It should be possible to add some amount of drop elaboration before
borrowck, allowing this example to compile. There is an unstable feature
to move drop elaboration before const checking:
[#73255](https://github.com/rust-lang/rust/issues/73255). Such a feature
gate does not exist for doing some drop elaboration before borrowck,
although there's a [relevant
MCP](https://github.com/rust-lang/compiler-team/issues/558).

[^traitobj]: you can consider trait objects to have a builtin `Drop`
implementation which directly uses the `drop_in_place` provided by the
vtable.
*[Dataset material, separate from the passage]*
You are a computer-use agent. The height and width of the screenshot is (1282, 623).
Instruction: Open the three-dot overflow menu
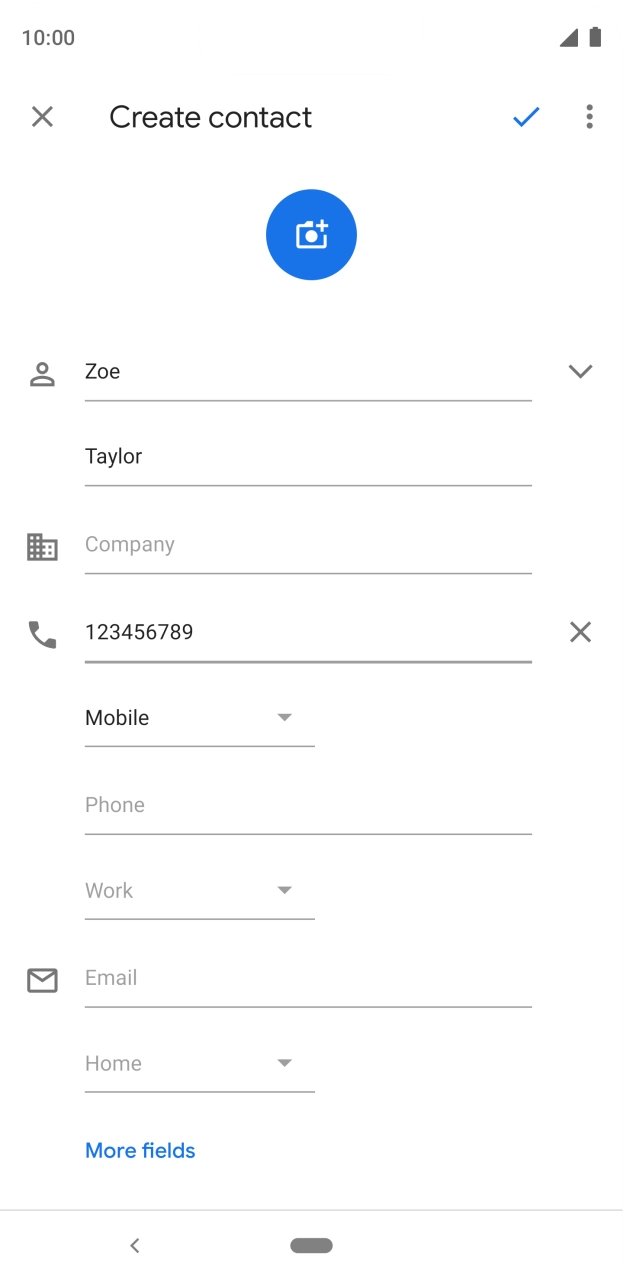589,117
This `Drop` implementation requires all its generic parameters
to be live.

### `dropck_outlives`

There are two distinct "liveness" computations that we perform:

* a value `v` is *use-live* at location `L` if it may be "used" later; a
  *use* here is basically anything that is not a *drop*
* a value `v` is *drop-live* at location `L` if it maybe dropped later

When things are *use-live*, their entire type must be valid at `L`. When
they are *drop-live*, all regions that are required by dropck must be
valid at `L`.  The values dropped in the MIR are *places*.
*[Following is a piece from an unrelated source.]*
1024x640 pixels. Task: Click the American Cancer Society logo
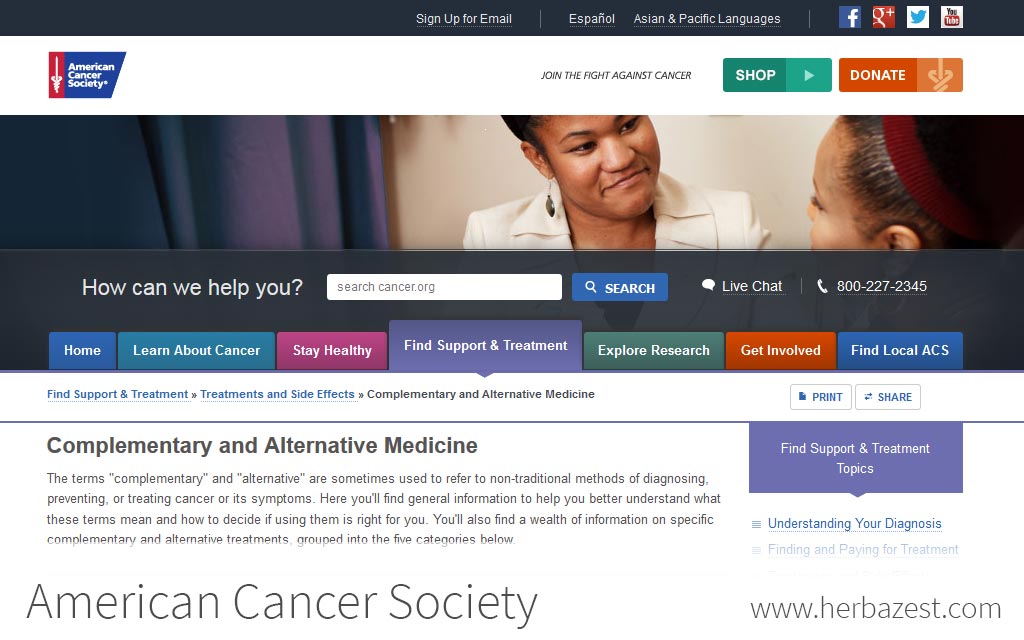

The constraints computed by `dropck_outlives` for a type closely match
the generated drop glue for that type. Unlike drop glue,
`dropck_outlives` cares about the types of owned values, not the values
itself. For a value of type `T`

- if `T` has an explicit `Drop`, require all generic arguments to be
  live, unless they are marked with `#[may_dangle]` in which case they
  are fully ignored
- regardless of whether `T` has an explicit `Drop`, recurse into all
  types *owned* by `T`
    - references, raw pointers, function pointers, function items, trait
      objects[^traitobj], and scalars do not own anything.
    - tuples, slices and arrays consider their element type to be owned.
      **For arrays we currently do not check whether their length is
      zero**.
    - all fields (of all variants) of ADTs are considered owned. The
      exception here is `ManuallyDrop<U>` which is not considered to own
      `U`. **We consider `PhantomData<U>` to own `U`**.
    - closures and generators own their captured upvars.
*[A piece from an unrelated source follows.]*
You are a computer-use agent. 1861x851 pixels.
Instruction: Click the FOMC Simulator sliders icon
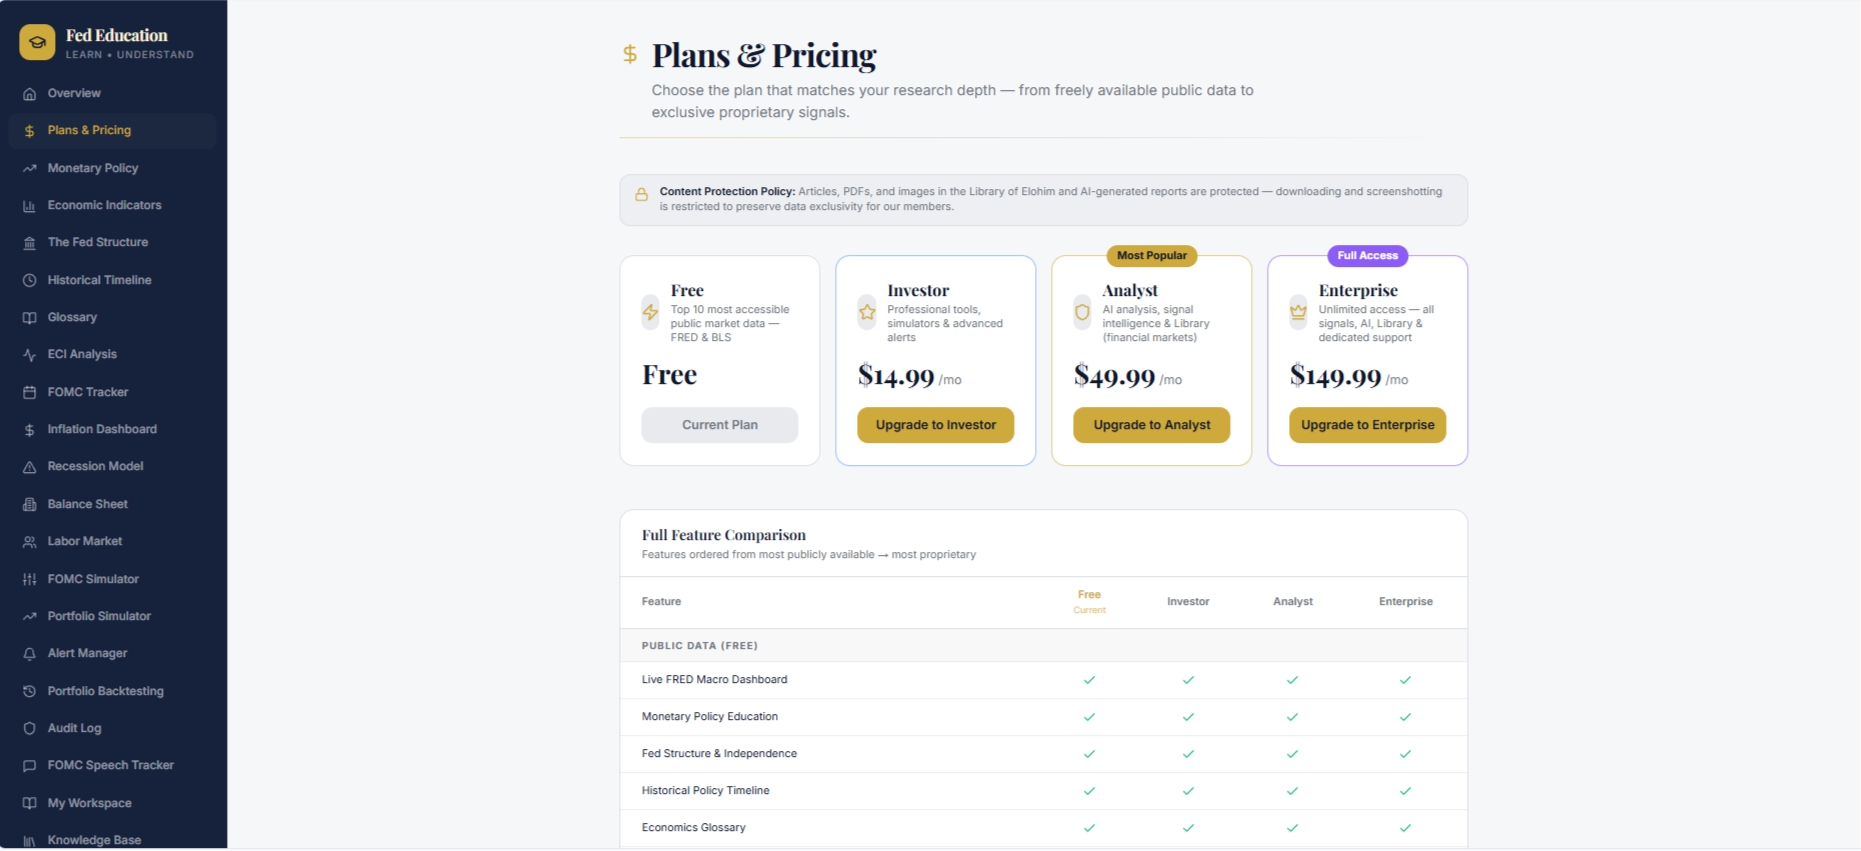(29, 580)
The sections marked in bold are cases where `dropck_outlives` considers
types to be owned which are ignored by `Ty::needs_drop`. We only rely on
`dropck_outlives` if `Ty::needs_drop` for the containing local returned
`true`.This means liveness requirements can change depending on whether
a type is contained in a larger local. **This is inconsistent, and
should be fixed: an example [for
arrays](https://play.rust-lang.org/?version=stable&mode=debug&edition=2021&gist=8b5f5f005a03971b22edb1c20c5e6cbe)
and [for
`PhantomData`](https://play.rust-lang.org/?version=stable&mode=debug&edition=2021&gist=44c6e2b1fae826329fd54c347603b6c8).**[^core]

One possible way these inconsistencies can be fixed is by MIR building
to be more pessimistic, probably by making `Ty::needs_drop` weaker, or
alternatively, changing `dropck_outlives` to be more precise, requiring
fewer regions to be live.

[^core]: This is the core assumption of [#110288](https://github.com/rust-lang/rust/issues/110288) and [RFC 3417](https://github.com/rust-lang/rfcs/pull/3417).